I was raised in a Christian home with parents that believe the Message with all of their hearts. I grew up listening to God’s Prophet, and I believed every Word. I was proud of my faith, and I didn’t mind showing it (I still don’t). I was in a car one day with some worldly friends who had the radio on. I asked them to turn the radio off, and they just laughed at me. I told them to stop the car, which they did, and I walked home. I was not afraid to stand up for what was right. You will notice that my first mistake was not that I stood up for the Lord; it was being with the worldly friends in the first place.

I never wanted to be something that I wasn’t. I wanted to be myself. My parents were believers and had Caught the Vision, but I wanted my own experience. I wanted to prove to them that I could make it on my own, so I moved out of my parents’ house as soon as I was old enough. I didn’t need them. I was a believer, and I could handle myself. This was another mistake.

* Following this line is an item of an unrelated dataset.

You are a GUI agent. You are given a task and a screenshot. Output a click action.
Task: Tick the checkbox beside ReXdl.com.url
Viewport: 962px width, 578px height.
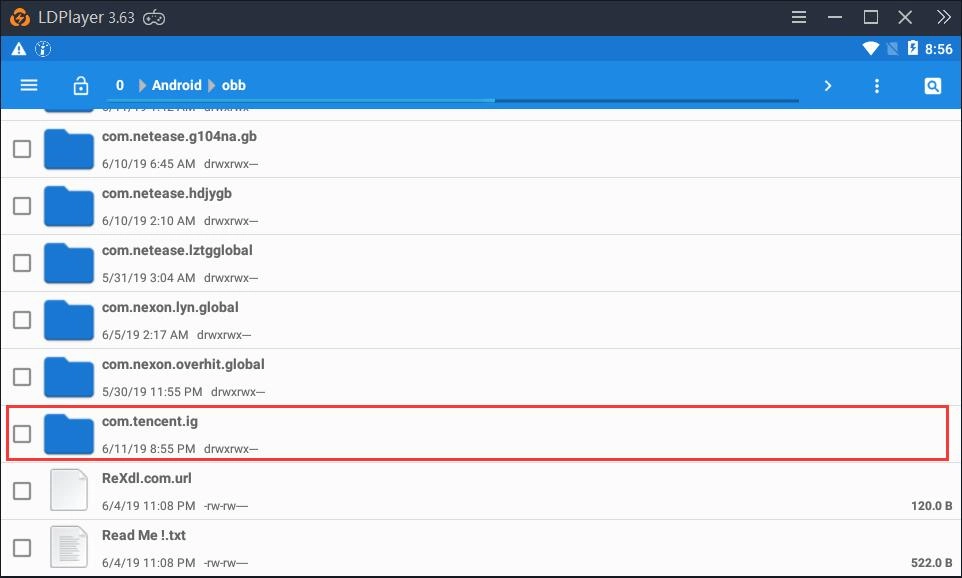[21, 490]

Everything was fine for a couple months. Then, a school friend heard that I was on my own, so he stopped by. I remembered when Brother Branham said that birds of a feather flock together, but I didn’t think that affected me. Besides, this was my chance to show everyone that I was my own person. While talking to the friend, a bad word slipped out. Instantly, I bowed my head and asked for forgiveness – right in front of the guy. Before I new it, my old friend was moving in with me, and I was cursing more than ever. I would always tell the Lord, "I will never use Your Name in vain." Eventually, I did start using His Name in vain. The guilt faded day by day.

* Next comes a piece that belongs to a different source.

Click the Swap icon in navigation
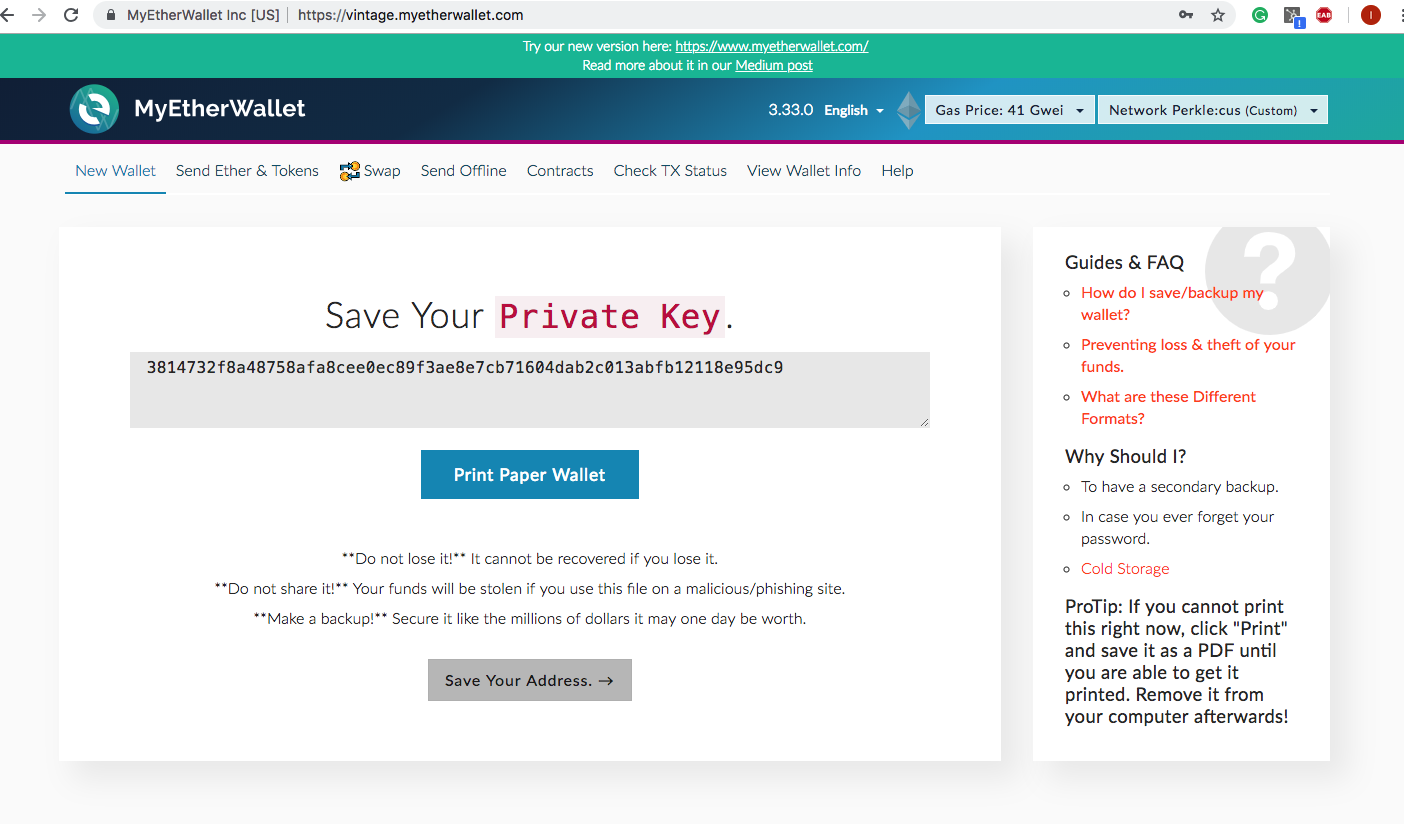The image size is (1404, 824). (349, 171)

I started smoking, and then drinking, and then worse. I was always in trouble. The devil starts with the small things and builds his foundation. It started with one innocent ride, and it ended up with drug addictions, lying, stealing, you name it. My parents would call and say, "We are praying for you." I really didn’t want to hear that. Deep down, something wasn’t right.

It was late one night when I heard something within me tell me to call home. I called my parents, and told them I was done and wanted to come home. I thought, "What did I just say?" They came and picked me up. From that time, I have been sealed unto the day of Redemption!

The road back was long and difficult, but the Lord Jesus had mercy. I look back to where I made that first mistake: going for a ride with a few people that were listening to country music. I wish that I had never done those things, but maybe my testimony will prevent another young person from making that first, little mistake.